Beginning with the first line of the entries below, quote each line until you reach and include the line with "The width and height of the screenshot is (1558, 784).".
Input data below:
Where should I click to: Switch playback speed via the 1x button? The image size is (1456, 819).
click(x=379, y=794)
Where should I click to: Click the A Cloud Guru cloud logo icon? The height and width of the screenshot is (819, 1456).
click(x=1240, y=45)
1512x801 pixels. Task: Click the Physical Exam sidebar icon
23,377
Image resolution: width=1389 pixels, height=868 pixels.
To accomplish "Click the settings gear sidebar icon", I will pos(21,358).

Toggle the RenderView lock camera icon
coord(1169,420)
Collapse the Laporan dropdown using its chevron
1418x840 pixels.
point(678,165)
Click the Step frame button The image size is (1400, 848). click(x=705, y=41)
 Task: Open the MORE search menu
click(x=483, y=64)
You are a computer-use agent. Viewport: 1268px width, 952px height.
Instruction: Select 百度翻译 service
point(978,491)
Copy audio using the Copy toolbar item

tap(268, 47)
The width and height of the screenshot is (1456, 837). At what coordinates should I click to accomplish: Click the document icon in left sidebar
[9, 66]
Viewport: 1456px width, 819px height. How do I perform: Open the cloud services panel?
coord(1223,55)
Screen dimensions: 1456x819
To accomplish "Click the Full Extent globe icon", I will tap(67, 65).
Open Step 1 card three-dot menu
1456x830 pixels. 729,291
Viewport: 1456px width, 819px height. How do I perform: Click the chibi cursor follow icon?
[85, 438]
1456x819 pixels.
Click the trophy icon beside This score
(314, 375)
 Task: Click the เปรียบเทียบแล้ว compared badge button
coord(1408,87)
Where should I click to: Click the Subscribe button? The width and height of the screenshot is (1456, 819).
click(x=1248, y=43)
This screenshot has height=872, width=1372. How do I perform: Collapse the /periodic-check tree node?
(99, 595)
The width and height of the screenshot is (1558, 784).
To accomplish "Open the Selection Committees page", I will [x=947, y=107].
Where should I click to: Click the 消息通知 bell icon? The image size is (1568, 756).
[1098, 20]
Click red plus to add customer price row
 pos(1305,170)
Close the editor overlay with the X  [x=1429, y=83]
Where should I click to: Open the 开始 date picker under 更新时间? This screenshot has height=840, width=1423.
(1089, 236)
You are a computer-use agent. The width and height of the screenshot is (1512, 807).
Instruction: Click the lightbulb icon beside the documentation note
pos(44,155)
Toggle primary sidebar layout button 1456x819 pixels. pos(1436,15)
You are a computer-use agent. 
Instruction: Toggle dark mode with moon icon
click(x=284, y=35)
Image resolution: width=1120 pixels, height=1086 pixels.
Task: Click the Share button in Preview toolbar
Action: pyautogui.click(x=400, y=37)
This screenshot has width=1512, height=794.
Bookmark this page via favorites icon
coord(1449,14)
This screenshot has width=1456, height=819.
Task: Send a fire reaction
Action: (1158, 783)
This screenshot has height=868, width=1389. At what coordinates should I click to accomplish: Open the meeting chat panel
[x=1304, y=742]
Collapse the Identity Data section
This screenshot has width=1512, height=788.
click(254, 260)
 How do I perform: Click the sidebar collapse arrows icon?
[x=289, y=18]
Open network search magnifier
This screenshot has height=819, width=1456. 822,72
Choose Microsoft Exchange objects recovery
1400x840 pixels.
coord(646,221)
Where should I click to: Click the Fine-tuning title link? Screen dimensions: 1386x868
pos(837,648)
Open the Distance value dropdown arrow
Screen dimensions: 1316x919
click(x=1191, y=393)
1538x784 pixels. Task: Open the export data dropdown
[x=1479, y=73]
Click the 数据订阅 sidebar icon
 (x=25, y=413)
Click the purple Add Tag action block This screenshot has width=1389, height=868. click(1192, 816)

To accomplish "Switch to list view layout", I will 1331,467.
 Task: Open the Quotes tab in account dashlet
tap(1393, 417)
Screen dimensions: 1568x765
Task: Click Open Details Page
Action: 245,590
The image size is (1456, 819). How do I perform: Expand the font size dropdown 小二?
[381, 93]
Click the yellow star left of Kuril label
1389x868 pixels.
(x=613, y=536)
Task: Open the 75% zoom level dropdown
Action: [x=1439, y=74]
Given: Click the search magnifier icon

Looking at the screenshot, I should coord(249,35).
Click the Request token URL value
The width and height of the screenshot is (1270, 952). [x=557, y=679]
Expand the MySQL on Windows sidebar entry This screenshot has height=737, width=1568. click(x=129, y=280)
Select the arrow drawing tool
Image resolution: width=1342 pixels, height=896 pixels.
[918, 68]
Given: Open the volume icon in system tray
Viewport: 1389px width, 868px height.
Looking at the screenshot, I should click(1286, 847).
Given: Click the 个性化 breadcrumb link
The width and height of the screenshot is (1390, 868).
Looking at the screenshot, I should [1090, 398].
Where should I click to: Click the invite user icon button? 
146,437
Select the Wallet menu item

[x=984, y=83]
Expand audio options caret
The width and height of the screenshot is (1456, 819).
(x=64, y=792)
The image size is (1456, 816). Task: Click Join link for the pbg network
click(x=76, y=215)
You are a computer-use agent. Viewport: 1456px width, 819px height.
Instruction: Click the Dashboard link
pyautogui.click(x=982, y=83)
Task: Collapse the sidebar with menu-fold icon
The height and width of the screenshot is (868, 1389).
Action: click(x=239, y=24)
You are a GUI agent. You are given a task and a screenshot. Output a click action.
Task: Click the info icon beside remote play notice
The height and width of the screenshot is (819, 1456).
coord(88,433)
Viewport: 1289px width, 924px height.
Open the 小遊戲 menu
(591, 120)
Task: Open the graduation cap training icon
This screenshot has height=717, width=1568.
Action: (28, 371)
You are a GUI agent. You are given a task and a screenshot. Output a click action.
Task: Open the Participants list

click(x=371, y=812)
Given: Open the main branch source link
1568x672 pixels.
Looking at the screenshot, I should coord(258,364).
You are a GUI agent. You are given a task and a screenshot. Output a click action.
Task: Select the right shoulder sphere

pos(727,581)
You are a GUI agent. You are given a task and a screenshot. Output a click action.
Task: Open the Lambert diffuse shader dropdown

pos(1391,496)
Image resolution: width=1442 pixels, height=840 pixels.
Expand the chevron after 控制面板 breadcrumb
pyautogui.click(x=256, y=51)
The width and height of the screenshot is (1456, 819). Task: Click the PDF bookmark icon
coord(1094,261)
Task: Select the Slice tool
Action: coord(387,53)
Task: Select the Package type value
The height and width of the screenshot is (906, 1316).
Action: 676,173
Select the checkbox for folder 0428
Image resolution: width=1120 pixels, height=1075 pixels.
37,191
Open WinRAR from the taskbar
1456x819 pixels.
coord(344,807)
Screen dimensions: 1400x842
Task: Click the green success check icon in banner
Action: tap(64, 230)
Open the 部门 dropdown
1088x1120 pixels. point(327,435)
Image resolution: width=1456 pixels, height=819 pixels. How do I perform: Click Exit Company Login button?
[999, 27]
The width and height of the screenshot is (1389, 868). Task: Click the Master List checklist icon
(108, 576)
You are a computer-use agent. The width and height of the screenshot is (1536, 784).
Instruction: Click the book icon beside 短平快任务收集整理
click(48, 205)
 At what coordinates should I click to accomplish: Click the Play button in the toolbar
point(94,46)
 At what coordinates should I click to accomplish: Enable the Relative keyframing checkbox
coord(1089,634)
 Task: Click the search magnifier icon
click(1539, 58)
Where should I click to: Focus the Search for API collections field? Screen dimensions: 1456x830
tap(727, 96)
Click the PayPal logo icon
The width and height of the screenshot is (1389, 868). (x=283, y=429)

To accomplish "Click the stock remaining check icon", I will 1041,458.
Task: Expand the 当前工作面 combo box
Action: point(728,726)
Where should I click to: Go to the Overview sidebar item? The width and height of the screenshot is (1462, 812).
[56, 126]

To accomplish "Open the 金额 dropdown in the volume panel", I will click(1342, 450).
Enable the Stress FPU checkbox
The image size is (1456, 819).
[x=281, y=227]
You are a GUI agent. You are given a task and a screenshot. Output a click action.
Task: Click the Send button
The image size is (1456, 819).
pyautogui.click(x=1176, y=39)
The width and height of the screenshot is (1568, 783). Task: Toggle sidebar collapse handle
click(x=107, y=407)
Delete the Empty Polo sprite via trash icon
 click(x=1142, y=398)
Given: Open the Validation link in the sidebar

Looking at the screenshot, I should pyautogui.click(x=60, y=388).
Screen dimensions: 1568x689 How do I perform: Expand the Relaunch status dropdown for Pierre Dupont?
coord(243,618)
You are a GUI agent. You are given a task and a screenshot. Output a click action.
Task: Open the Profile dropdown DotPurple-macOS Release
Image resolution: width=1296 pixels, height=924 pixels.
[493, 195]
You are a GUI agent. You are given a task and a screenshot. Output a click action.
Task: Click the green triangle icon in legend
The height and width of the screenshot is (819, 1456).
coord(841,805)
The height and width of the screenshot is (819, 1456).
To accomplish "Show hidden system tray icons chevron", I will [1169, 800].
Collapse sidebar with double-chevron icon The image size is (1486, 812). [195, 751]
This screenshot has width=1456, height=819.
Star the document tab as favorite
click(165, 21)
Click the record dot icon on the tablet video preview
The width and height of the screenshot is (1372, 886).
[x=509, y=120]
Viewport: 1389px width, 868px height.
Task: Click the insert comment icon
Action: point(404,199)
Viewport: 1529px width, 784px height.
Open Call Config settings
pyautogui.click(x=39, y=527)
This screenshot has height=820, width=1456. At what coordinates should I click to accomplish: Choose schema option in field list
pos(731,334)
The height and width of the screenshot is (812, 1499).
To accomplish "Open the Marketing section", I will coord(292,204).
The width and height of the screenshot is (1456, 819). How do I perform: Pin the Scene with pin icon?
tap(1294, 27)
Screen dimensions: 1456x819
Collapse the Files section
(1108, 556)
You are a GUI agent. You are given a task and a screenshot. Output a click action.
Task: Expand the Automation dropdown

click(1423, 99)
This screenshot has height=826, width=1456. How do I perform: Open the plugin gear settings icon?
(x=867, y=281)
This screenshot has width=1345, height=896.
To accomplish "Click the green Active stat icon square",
End of Input data.
■ Solution to the exercise ■
Where should I click to: Switch playback speed via the 1x button? The image size is (1456, 819).
click(x=379, y=794)
Where should I click to: Click the A Cloud Guru cloud logo icon? The height and width of the screenshot is (819, 1456).
click(x=1240, y=45)
1512x801 pixels. Task: Click the Physical Exam sidebar icon
23,377
Image resolution: width=1389 pixels, height=868 pixels.
To accomplish "Click the settings gear sidebar icon", I will pos(21,358).

Toggle the RenderView lock camera icon
coord(1169,420)
Collapse the Laporan dropdown using its chevron
1418x840 pixels.
point(678,165)
Click the Step frame button The image size is (1400, 848). click(x=705, y=41)
 Task: Open the MORE search menu
click(x=483, y=64)
You are a computer-use agent. Viewport: 1268px width, 952px height.
Instruction: Select 百度翻译 service
point(978,491)
Copy audio using the Copy toolbar item

tap(268, 47)
The width and height of the screenshot is (1456, 837). At what coordinates should I click to accomplish: Click the document icon in left sidebar
[9, 66]
Viewport: 1456px width, 819px height. How do I perform: Open the cloud services panel?
coord(1223,55)
Screen dimensions: 1456x819
To accomplish "Click the Full Extent globe icon", I will tap(67, 65).
Open Step 1 card three-dot menu
1456x830 pixels. 729,291
Viewport: 1456px width, 819px height. How do I perform: Click the chibi cursor follow icon?
[85, 438]
1456x819 pixels.
Click the trophy icon beside This score
(314, 375)
 Task: Click the เปรียบเทียบแล้ว compared badge button
coord(1408,87)
Where should I click to: Click the Subscribe button? The width and height of the screenshot is (1456, 819).
click(x=1248, y=43)
This screenshot has height=872, width=1372. How do I perform: Collapse the /periodic-check tree node?
(99, 595)
The width and height of the screenshot is (1558, 784).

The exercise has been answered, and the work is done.